澁谷さん:そもそも「おぼろ」っていうのは、豆乳がふわふわと淡雪のように固まった豆腐のことなんさ。うちの「おぼろとうふ」は個性的なものにするために、普通の豆腐に使っている大豆の2.5倍〜3倍の量を使って豆乳濃度を高くしてるんだよ。煮る時に使う水の量も極力少なくして、濃厚で甘みの強い「おぼろとうふ」に仕上げてるんさ。完成までには試行錯誤したけどね。
——「おぼろとうふ」は創業時から作っていたわけではないんですね。
澁谷さん:「川上とうふ」は昭和4年に村杉温泉の源泉近くで、おばあちゃんが始めたお店なんだけど、その頃は「もめんとうふ」だけしか作っていなかったんさ。2日間で20丁くらいしか売ってなかったんだよね。「おぼろとうふ」を始めたのは、俺が店を継いでから。
——「おぼろとうふ」を作り始めたいきさつを教えてください。
澁谷さん:豆腐を食べない子どもって多いような気がするけど、うちの子どももあんまり食べなかった。でも、子どもがおいしいと思うものは、誰が食べてもおいしいと思うんさ。それで、なんとか子どもに豆腐を食べさせたいって思って、いろんな豆腐を研究し始めたんだよ。それで行き当たったのが「おぼろとうふ」。
——豆腐の研究というのは、どんなことをしたんですか?
澁谷さん:俺の代になる前の「川上とうふ」は「もめんとうふ」一本でやってきたから、他の豆腐を作ったことがないわけさ。作り方を教えてくれる人もいない。とりあえず評判の高い店の豆腐を買って来ては食べてみて、自分の作る豆腐とどこが違うのか考えて試してみるんだよね。新潟だけじゃなく、富山、山形、岩手、秋田、福島、豆腐を探してあちこち出かけたよ。
——「おぼろとうふ」は完成までにどのくらい時間がかかったんでしょうか?
澁谷さん:1年はかかったね。「おぼろとうふ」を作ってみては、子どもに食べさせて感想を聞いたんだけど、何度作って食べさせても「うまい」っていわないんだよ。ところが、ある日とうとう「今までで一番うまい!これはヒットする!」っていったんさ。その後、地元の喫茶店でお客さんに「おぼろとうふ」を配ったり、知り合いの和食店の料理人たちに食べてもらって感想を聞いたんだけど、評判がよかったから発売することに決めたんだ。
——「おぼろとうふ」以外にもいろいろな種類の豆腐がありますね。

必須課題: 上にあるおぼろとうふについてのインタビューから、「澁谷さん:「川上とうふ」は昭」から「たったのが「おぼろとうふ」。」までを、その語句も含めて一字一句変えずに書き写してください。

生データ:
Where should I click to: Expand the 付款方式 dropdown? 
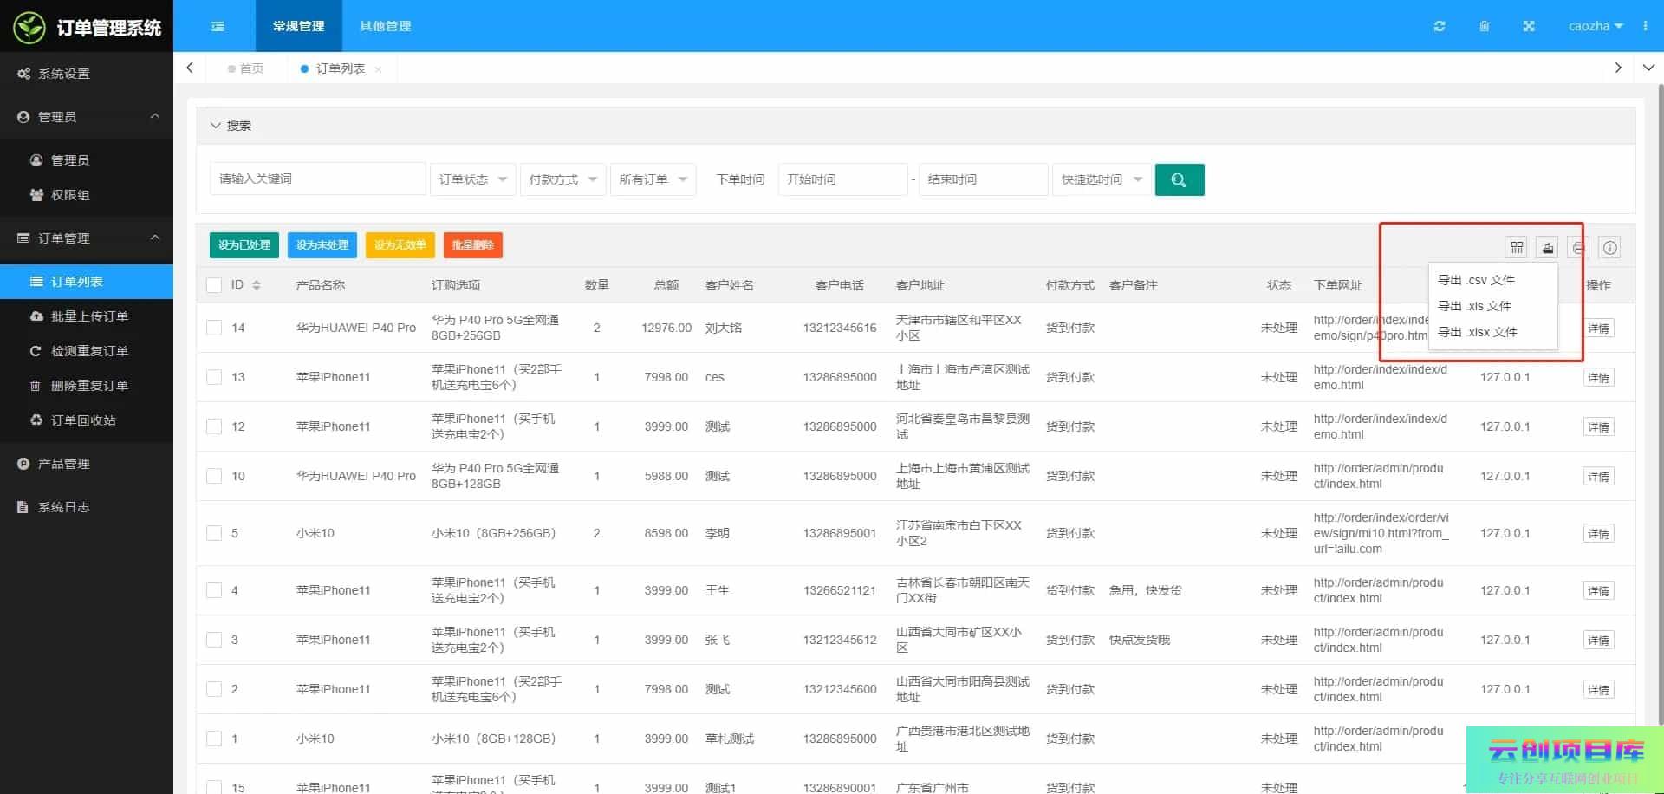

記述回答:
澁谷さん:「川上とうふ」は昭和4年に村杉温泉の源泉近くで、おばあちゃんが始めたお店なんだけど、その頃は「もめんとうふ」だけしか作っていなかったんさ。2日間で20丁くらいしか売ってなかったんだよね。「おぼろとうふ」を始めたのは、俺が店を継いでから。
——「おぼろとうふ」を作り始めたいきさつを教えてください。
澁谷さん:豆腐を食べない子どもって多いような気がするけど、うちの子どももあんまり食べなかった。でも、子どもがおいしいと思うものは、誰が食べてもおいしいと思うんさ。それで、なんとか子どもに豆腐を食べさせたいって思って、いろんな豆腐を研究し始めたんだよ。それで行き当たったのが「おぼろとうふ」。